The assessment of the competence of corporate governance for a SOE within the UK revealed several strengths and weaknesses. The strengths are a clear vision and social welfare-driven mission, a diverse and inclusive board that possesses qualifications, a responsive and fast track risk management system, and a respectable level of transparency and accountability. On the other side, the weaknesses include low stakeholder involvement, frail and flawed performance evaluation system, lack of adaptive mindset for innovation and digitalisation of procedures, and discordance with ESG principles and climate goals. These findings are supported by various reports and academic papers, such as the OECD Guidelines on Corporate Governance of SOEs, the CIPD factsheet on corporate governance, and the ICAEW insights on SOE sustainability.

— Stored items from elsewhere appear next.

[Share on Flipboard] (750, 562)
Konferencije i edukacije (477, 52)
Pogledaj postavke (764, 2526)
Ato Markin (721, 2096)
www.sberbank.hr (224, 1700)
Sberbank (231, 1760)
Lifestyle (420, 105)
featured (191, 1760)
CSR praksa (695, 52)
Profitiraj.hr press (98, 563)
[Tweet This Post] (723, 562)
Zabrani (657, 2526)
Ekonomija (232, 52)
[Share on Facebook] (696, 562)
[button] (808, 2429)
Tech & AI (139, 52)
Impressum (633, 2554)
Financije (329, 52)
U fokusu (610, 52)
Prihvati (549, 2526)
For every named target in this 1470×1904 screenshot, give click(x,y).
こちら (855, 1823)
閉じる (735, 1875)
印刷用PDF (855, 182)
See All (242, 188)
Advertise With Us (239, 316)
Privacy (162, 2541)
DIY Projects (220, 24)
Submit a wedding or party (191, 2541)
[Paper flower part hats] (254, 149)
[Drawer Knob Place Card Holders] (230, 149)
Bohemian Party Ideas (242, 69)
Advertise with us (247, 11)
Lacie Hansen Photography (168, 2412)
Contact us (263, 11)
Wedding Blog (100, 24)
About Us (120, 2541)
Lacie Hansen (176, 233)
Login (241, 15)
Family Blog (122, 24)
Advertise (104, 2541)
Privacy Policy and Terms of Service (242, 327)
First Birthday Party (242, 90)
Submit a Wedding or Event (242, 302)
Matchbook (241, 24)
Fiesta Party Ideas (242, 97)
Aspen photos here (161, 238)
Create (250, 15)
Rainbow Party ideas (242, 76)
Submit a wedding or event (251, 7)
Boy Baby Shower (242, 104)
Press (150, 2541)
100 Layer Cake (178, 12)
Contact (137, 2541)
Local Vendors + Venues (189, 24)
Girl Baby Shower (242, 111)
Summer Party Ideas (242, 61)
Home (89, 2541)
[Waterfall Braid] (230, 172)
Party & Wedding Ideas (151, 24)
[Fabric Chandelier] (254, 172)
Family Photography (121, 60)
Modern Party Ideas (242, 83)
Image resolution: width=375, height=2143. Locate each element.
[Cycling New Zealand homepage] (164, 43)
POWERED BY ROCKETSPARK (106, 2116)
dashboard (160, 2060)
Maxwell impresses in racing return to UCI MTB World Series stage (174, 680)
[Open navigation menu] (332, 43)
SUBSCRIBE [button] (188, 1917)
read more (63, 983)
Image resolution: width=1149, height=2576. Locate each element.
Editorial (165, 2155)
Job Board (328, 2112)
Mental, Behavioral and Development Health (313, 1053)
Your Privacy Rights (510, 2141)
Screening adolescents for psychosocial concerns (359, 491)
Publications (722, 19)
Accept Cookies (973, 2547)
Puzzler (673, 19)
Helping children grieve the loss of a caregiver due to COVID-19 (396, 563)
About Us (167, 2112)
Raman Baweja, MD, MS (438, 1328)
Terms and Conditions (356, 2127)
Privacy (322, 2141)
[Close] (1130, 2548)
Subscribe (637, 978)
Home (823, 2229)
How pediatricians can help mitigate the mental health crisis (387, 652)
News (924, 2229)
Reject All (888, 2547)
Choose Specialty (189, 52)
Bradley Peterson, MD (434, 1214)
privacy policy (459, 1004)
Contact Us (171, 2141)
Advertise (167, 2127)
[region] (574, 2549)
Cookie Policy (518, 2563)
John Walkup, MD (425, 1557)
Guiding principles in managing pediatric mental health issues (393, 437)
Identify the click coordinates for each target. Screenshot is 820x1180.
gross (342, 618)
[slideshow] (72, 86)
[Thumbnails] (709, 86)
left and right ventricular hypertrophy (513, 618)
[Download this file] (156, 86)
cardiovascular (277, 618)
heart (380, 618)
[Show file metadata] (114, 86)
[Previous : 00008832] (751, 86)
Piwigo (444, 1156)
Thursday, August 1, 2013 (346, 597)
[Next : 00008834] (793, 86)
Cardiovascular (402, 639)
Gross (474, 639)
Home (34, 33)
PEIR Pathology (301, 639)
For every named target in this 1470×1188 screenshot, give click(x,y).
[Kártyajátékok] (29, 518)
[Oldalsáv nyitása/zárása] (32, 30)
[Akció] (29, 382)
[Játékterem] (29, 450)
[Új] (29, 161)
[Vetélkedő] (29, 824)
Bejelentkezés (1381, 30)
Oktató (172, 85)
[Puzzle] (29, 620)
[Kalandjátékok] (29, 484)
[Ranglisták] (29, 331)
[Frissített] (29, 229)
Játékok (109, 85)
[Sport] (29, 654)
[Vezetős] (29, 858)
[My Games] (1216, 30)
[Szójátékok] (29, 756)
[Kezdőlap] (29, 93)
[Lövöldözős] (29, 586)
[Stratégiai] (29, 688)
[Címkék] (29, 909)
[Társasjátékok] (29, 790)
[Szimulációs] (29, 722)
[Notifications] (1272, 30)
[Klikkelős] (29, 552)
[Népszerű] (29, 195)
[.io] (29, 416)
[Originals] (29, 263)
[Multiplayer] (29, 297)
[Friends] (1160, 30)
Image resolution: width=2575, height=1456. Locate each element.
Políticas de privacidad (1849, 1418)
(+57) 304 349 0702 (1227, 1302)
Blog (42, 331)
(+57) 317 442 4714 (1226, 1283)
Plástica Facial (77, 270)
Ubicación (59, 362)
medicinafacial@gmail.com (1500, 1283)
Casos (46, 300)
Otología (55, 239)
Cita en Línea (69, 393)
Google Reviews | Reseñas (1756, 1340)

The assessment of the competence of corporate governance for a state-owned enterprise within the UK is not a one-time evaluation but rather an ongoing process that requires progressive evaluation and adaptation. The economic and social landscapes are changing exponentially, generating new challenges and opportunities for SOEs to deal with. Therefore, it is necessary that SOEs move along with the latest trends and developments in their respective sectors, markets, and society at large, and that they adjust their governance compellability accordingly. 

This can be achieved by benchmarking against best practices adopted globally or by leading SOEs, by seeking feedback from external experts and auditors, and by anticipating future scenarios and risks.